Another problem that comes from die process reductions is that as the processes get smaller, cores become more sensitive to high voltages and the tolerable threshold between allowable minimum and maximum voltages gets smaller. This can be problematic because if a processor doesn't get enough or too much voltage, the contents of the CPU's cache can be lost or corrupted. This results in decreased performance and errors. Intel was able to find a solution to this by upping the transistor count of Nehalem's L1 and L2 cache from the traditional six transistors (6T) per SRAM cell to eight transistors (8T) per SRAM cell--8T SRAM requires less voltage than 6T. By moving the core's L1 and L2 SRAM-based cache to an 8T-based cell design, Intel is able to better align the voltage requirements of the cache with that of the processor's low-voltage needs.

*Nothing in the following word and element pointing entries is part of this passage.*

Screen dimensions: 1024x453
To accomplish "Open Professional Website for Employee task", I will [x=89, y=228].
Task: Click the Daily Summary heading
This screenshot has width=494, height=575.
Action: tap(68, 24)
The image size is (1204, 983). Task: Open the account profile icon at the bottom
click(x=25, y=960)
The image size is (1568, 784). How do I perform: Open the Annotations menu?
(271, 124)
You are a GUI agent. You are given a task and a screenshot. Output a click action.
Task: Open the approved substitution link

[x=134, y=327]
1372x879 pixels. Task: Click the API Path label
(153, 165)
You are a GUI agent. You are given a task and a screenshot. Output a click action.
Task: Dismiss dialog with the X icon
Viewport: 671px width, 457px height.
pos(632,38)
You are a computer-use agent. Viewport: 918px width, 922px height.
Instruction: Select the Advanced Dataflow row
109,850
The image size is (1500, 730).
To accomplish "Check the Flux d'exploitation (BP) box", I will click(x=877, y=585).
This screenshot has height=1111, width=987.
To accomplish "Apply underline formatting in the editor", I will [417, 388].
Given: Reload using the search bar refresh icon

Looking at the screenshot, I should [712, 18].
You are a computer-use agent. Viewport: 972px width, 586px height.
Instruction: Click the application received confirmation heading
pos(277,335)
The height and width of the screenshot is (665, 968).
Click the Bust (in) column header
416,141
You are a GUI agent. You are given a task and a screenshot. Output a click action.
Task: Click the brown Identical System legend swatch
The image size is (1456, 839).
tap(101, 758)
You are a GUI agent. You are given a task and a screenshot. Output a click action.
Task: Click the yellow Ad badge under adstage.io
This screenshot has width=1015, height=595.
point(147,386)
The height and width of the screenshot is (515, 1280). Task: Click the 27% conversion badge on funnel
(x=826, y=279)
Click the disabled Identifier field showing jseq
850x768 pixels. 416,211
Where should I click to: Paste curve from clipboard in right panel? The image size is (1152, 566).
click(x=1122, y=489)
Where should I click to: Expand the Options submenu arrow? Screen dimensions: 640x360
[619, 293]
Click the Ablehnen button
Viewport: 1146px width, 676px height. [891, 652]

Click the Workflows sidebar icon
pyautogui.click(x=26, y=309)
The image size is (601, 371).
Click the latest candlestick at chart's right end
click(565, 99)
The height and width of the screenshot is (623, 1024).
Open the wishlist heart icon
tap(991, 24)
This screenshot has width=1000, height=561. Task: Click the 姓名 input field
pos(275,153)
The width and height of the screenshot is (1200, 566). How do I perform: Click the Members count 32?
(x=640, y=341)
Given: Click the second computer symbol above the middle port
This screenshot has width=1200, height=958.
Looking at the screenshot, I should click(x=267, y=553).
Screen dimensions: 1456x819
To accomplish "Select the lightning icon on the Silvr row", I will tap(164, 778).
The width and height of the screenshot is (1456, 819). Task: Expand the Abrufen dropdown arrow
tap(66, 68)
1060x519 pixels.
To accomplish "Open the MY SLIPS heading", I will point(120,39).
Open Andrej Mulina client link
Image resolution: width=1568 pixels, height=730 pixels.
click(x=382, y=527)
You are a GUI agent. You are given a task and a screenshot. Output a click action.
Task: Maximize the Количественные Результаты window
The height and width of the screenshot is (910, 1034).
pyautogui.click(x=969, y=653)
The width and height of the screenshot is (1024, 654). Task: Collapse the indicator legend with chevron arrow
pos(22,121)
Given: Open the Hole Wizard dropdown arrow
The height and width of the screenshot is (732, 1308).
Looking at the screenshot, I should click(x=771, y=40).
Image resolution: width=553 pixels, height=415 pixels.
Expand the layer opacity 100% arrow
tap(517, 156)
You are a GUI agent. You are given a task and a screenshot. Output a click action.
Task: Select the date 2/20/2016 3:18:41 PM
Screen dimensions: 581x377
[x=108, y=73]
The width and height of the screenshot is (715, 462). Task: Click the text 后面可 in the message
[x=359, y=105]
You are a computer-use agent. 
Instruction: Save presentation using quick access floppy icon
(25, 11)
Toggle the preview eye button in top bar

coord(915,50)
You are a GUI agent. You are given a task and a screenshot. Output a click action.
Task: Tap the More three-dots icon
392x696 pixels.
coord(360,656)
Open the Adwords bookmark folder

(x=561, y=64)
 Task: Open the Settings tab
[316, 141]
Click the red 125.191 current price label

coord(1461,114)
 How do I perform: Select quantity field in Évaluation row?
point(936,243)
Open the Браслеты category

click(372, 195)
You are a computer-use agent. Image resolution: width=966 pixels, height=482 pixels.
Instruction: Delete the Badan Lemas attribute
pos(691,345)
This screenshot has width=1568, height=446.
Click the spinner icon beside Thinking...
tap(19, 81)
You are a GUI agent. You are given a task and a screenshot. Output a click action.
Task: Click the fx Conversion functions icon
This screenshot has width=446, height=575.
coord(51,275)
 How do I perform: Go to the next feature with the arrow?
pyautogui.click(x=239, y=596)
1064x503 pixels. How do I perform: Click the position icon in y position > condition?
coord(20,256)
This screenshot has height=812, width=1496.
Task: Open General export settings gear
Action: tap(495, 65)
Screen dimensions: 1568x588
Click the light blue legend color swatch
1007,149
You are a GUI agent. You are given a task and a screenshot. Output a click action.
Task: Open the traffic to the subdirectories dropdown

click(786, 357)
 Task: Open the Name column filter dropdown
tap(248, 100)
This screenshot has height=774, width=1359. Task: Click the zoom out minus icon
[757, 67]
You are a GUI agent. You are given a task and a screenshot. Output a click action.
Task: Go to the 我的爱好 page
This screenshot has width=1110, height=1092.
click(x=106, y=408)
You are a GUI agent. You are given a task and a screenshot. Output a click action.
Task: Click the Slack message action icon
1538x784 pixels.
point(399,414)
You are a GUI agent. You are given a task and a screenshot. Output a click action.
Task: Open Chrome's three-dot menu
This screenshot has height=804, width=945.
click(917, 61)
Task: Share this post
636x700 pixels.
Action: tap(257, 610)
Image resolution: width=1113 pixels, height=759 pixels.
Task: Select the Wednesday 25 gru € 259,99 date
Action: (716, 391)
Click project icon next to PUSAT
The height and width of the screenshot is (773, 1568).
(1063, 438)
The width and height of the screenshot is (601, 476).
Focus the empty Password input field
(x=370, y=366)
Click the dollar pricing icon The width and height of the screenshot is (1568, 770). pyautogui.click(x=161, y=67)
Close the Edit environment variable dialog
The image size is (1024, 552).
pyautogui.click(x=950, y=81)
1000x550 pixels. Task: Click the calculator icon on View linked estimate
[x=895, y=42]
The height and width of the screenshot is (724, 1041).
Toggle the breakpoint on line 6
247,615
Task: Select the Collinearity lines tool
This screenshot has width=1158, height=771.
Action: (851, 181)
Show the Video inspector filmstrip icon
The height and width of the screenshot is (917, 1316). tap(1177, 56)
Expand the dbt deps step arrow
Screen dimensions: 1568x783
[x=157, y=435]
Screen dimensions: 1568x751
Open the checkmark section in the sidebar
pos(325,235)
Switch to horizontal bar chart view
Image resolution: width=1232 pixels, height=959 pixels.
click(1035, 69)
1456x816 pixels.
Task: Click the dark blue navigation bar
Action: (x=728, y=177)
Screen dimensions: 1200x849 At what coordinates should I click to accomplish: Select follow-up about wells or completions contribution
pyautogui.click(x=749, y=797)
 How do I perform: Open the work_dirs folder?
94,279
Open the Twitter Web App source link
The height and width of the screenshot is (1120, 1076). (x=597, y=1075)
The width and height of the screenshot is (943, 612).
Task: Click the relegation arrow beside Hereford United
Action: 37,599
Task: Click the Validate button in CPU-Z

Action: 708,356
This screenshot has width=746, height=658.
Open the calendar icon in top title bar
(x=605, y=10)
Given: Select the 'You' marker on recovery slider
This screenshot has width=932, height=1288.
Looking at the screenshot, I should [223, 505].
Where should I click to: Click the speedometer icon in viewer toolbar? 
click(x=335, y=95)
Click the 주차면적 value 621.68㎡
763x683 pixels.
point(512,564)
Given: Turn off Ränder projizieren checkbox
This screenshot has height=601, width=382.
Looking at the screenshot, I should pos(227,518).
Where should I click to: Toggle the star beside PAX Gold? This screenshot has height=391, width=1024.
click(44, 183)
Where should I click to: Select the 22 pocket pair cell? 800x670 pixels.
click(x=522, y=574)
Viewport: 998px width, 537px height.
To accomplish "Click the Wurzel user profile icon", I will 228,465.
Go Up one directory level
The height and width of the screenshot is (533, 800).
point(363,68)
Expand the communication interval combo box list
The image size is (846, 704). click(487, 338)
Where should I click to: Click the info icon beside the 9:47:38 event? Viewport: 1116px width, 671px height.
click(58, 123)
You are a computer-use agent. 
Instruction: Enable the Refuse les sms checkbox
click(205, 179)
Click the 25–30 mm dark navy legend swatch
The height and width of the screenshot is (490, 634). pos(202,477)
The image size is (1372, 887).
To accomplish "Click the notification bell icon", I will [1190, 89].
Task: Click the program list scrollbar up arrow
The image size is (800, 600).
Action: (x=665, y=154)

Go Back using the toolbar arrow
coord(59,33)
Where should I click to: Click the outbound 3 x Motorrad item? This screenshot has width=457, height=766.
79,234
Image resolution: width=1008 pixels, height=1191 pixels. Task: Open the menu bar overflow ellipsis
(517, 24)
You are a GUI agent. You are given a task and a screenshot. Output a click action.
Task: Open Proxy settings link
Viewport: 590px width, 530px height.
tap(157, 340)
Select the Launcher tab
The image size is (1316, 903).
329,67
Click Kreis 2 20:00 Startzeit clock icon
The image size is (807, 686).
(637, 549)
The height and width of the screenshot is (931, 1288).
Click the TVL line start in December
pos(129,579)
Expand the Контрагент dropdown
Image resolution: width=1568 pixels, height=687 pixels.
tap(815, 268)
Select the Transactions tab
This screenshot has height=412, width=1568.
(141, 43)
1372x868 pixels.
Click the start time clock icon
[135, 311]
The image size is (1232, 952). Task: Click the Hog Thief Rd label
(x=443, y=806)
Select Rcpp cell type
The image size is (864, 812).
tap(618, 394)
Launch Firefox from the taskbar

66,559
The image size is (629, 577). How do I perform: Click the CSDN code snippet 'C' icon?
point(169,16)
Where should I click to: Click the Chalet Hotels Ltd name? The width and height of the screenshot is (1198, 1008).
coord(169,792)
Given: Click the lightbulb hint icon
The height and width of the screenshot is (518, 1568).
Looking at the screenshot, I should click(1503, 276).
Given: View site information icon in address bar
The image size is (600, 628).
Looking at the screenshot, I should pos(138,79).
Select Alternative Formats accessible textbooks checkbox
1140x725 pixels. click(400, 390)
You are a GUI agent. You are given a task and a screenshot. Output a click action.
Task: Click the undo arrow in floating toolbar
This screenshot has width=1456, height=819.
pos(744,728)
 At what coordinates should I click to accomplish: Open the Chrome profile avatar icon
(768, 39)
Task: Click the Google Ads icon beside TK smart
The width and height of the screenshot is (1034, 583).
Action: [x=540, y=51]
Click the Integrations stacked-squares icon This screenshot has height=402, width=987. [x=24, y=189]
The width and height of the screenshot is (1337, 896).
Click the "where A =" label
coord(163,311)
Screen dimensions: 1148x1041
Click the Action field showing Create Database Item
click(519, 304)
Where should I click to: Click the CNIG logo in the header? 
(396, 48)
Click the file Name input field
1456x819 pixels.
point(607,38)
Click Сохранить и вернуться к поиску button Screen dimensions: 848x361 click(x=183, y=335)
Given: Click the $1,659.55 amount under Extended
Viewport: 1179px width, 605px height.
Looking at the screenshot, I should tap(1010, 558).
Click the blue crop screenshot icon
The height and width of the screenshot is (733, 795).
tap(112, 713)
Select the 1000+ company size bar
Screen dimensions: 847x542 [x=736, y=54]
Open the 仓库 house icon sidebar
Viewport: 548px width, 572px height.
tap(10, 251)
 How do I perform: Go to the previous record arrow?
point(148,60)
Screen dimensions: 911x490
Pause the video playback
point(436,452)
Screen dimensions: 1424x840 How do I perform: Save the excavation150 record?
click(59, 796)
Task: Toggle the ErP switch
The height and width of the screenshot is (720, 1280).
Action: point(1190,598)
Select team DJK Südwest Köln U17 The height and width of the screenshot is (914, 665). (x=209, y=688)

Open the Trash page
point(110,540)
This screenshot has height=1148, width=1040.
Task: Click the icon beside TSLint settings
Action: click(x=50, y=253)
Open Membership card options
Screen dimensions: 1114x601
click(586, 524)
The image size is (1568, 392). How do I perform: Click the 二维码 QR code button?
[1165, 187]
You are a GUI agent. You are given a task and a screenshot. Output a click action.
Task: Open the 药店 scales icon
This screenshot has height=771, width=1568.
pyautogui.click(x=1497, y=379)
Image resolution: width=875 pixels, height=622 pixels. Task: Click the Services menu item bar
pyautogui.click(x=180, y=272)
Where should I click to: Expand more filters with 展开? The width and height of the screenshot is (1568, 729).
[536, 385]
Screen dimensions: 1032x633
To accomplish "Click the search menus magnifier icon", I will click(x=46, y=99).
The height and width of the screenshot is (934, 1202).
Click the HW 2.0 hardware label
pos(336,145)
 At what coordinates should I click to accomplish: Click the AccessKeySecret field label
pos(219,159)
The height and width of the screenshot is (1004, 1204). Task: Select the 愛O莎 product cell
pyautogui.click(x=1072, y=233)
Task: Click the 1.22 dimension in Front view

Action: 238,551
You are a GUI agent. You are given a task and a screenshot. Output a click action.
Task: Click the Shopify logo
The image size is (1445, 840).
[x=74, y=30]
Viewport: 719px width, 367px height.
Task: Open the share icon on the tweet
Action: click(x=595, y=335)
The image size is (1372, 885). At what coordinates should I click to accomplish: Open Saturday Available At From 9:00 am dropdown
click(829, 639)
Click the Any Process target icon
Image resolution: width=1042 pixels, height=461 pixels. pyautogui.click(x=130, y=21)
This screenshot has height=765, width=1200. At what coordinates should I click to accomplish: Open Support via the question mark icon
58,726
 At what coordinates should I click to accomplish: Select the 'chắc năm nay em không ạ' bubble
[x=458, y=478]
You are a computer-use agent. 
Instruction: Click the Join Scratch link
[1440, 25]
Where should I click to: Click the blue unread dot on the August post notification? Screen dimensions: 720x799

Another way Intel managed to keep the power requirements for Nehalem relatively low (130 watts TDP) was by using static CMOS for all of the chip's datapaths. CMOS is more power efficient than other datapath technologies, such as Domino or LVS (which is what the Pentium 4 used). Intel claims that Nehalem is the "first high-performance IA processor in ~20 years with a fully static CMOS datapath." CMOS is traditionally slower than Domino or LVS, so Intel had to perform some in-chip algorithm magic to compensate for the otherwise potential performance hit.
The net result of all of these architectural changes is a processor that is both powerful and power efficient. Intel's approach with Nehalem was not to make a high-performance processor as powerful as possible and then find ways to make it more power efficient. Instead, Intel took the approach of making the most power-efficient high-performance processor it could. We're looking forward to testing it for ourselves--it shouldn't be long.